Wednesday, February 7, 2024

Literature, Life, and I

Just as a child studying pure mathematics tries to look for the usefulness of it and starts talking about its practical utility and upon not finding it and feeling disgusted at knowing its uselessness he throws it away either for decades or for his whole life, something like that happens with literature when the radical critic opens it and finds that he does not smell what he was looking for: the smell of his political ideology, his vision for social justice, and the fight against oppression. If in a text he finds such smell, he raises the praise of that text to be nothing less than the higher limits of human creativity, but if he does not find it, he crushes it under his feet.

To be free as not to be trapped in the net of ideologies or narratives, let alone being their mouthpiece, nor to be the servant of certain personality traits -- at best to absent the ego under such unavoidable circumstances. This clown "I" wishes to create something new, scientifc or artistic, that has an organic relationship with humans. Our creation is a pseudo-creation in comparion to that of God, the universe. If Allah is simultaneously invisible and everywhere in relation to His creation, we need not necessarily assert our own selves in our pseudo-creations. Sometimes, in order to receive what life has to offer, we have to decelerate the accelerator of our ego.
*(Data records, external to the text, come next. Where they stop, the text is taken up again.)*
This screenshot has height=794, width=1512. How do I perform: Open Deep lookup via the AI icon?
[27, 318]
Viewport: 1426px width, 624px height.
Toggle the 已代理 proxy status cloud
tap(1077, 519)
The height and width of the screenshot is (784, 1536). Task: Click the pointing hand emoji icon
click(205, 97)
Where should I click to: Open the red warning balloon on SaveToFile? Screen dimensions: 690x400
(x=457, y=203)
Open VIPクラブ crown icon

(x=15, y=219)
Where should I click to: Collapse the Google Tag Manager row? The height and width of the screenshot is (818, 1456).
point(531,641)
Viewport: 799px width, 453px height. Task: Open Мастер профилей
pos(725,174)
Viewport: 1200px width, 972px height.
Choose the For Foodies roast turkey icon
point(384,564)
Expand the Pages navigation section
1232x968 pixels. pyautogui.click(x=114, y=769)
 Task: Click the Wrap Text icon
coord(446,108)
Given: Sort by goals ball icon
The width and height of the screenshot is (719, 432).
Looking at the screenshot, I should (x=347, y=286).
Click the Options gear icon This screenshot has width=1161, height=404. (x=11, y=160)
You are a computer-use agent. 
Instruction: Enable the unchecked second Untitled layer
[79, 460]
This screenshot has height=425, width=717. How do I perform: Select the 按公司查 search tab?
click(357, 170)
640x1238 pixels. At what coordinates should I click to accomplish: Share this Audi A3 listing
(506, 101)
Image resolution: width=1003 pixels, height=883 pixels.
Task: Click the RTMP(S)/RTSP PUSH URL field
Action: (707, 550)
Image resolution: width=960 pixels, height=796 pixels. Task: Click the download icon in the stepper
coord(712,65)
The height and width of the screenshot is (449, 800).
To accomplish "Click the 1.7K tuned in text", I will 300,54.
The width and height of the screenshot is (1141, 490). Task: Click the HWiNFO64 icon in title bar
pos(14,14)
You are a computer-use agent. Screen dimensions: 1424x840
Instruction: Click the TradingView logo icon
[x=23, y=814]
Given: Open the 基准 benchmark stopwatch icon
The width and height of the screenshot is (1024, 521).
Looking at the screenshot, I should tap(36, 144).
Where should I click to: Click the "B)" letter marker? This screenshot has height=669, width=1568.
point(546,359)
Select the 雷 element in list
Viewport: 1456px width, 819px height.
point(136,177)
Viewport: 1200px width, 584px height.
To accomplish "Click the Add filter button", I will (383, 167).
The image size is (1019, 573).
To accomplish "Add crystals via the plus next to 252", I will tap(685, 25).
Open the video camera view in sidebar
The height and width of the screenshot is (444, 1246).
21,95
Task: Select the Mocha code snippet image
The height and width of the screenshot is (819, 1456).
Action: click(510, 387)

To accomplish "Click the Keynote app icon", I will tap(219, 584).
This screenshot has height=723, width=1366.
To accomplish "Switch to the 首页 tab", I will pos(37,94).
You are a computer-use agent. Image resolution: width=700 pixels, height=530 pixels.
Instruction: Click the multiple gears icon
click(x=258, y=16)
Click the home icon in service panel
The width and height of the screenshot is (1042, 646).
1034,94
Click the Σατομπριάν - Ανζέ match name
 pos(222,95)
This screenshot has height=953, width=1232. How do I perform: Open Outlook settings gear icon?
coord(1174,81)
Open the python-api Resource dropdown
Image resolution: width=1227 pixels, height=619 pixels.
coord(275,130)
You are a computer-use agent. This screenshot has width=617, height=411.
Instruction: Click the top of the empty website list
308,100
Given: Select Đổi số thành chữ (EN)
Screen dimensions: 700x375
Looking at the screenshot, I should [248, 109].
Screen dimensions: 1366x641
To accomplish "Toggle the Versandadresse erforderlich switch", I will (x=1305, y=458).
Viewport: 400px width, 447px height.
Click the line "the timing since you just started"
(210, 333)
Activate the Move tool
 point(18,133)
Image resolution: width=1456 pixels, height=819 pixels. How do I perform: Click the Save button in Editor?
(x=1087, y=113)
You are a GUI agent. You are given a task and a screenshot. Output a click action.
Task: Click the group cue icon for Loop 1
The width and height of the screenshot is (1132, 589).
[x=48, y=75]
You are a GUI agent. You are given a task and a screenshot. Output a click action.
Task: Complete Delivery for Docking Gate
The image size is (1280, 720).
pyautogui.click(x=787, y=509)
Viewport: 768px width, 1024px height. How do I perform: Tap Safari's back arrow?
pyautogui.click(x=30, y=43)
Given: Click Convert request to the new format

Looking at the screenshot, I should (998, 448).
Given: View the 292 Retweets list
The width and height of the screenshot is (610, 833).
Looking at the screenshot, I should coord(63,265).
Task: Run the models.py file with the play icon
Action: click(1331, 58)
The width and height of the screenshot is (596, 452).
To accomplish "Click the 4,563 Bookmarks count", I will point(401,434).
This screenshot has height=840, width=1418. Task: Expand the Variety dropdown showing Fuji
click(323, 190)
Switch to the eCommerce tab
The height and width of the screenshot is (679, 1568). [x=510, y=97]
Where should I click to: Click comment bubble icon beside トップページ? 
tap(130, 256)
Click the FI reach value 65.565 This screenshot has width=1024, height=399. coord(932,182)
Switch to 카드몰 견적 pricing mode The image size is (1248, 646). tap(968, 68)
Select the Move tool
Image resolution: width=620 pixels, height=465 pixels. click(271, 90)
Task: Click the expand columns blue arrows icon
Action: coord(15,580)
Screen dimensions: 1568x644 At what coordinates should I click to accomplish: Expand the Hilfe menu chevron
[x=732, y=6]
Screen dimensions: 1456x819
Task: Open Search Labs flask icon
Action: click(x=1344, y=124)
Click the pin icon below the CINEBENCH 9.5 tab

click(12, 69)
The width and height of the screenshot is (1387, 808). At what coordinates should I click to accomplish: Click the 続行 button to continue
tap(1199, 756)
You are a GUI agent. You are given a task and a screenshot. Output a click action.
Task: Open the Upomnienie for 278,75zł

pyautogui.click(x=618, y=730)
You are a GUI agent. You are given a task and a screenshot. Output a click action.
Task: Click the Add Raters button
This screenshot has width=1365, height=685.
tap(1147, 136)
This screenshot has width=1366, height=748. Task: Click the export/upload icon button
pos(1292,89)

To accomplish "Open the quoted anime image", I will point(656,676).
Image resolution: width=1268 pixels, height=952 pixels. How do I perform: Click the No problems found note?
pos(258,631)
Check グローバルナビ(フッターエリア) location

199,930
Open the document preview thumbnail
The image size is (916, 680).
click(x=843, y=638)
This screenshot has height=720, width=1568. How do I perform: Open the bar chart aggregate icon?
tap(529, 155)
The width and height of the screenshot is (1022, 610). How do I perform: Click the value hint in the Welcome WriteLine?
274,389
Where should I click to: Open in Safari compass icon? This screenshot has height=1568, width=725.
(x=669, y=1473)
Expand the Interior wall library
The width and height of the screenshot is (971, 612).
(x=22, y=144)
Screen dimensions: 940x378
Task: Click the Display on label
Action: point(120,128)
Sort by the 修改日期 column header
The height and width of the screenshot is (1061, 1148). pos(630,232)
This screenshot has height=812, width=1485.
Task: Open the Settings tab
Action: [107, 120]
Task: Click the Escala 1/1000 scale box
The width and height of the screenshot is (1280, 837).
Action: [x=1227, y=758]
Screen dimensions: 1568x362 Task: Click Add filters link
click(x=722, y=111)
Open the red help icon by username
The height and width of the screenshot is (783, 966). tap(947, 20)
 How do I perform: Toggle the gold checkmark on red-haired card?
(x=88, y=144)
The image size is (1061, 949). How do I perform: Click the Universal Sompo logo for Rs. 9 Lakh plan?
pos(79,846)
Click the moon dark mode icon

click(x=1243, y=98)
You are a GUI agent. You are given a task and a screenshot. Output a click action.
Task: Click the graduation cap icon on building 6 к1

Neither indulge too much in literature as to forget living and the social reality, nor in metaphysics as to forget the gift of faith in the name of rationality, nor in psychology as to forget seeing the normality in human beings. Nor too much in the world order as to make your daily life a hell by criticizing capitalistic order, terrorism, nuclear wars, cyber wars, military wars, political affairs, governmental affairs, dictatorships, militarial industries, communist and other revolutions, human traffiking, corruption, genocides, bombardment of images and videos, etc.

My writing has strayed from the assumption of needing to have some real-life person in mind to be able to write, and sometimes it does not even mirror my own life, it starts to seek abstract beauty, the essense of literature. A stage where I do not think or feel or imagine or intuite any form of object or a person. Stuck a true balance between sensitivity and the observations in life. Through merely an acute observation of my life and the life of other human beings. By realizing philosophy instead of philosophying reality. By being sensitively active instead of contemplative.

However, I shall continue with my prayers with the childlike methods I use to pray. I shall say dua in the words I have been doing since childhood. I shall satire as I have been doing all my life. I shall continue falling in love with all the good things like computers, games, literature. Good human beings. I shall keep a childlike curiosity in the smallest details and mundane matters of daily life. I shall worry excessively sometimes at some problems. I shall accept boredom and find new way every day to cope up with it in a good way. I shall get angry at stupid arguments, laugh and appreciate good things. I shall continue criticizing the world order, while I feel like doing so, despite knowing I can barely change it. On some days I shall keep quiet, to be in a mood where I feel all is vanity, reach the deepest of my soul and talk to it, produce some literature, and then start talking a lot, involve myself in distractions, accept the life of people -- its beauties, consumerism, fights, beliefs, and jokes -- of people around me and live with them in accordance with it. Assimilate the good things. In all cases, I must, and it is very hard for me, perform my religious duties, form a closer connection with Allah, and hopefully realize the higher purpose of (my) life.